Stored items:
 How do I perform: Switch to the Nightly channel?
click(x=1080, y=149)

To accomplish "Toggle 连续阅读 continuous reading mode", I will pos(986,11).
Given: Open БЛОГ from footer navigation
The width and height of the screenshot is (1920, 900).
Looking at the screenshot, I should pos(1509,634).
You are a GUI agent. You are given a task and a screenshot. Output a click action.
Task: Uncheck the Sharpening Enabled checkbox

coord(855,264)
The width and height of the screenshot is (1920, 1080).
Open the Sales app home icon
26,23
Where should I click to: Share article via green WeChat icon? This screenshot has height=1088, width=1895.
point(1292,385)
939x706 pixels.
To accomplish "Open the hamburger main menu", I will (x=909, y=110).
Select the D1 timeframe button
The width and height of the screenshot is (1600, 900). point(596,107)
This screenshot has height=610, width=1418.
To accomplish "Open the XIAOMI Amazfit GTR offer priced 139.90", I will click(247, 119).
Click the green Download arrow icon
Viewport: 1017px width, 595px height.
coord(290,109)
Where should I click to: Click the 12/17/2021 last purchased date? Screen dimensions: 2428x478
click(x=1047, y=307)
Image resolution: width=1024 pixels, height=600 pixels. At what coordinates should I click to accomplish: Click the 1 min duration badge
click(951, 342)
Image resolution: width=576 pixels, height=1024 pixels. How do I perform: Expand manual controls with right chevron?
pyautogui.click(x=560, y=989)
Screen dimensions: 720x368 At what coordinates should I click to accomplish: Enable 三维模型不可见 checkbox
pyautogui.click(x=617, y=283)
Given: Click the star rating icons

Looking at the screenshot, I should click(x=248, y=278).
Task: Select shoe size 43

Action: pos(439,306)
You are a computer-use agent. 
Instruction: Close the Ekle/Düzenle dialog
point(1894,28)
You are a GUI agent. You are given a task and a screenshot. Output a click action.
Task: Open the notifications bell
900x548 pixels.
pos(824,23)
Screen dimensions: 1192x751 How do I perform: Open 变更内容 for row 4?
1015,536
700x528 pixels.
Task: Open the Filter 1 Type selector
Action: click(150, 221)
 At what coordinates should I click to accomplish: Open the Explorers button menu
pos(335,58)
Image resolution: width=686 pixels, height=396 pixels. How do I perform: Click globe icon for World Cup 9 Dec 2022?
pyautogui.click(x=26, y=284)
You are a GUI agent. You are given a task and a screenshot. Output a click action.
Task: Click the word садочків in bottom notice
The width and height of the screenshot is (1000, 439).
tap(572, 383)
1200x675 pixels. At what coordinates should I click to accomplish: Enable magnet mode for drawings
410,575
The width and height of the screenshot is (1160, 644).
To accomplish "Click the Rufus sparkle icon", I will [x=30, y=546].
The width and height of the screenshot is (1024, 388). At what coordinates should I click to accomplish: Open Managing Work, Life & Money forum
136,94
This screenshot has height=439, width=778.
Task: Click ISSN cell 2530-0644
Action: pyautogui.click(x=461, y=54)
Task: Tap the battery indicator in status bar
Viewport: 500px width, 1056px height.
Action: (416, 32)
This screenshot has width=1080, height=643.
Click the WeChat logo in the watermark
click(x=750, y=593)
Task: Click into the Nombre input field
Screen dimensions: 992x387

Exercise directions: Starting at the line with "Task: Tap the battery indicator in status bar", copy every line up to and including the last one in the entries above.

Finished task:
Task: Tap the battery indicator in status bar
Viewport: 500px width, 1056px height.
Action: (416, 32)
This screenshot has width=1080, height=643.
Click the WeChat logo in the watermark
click(x=750, y=593)
Task: Click into the Nombre input field
Screen dimensions: 992x387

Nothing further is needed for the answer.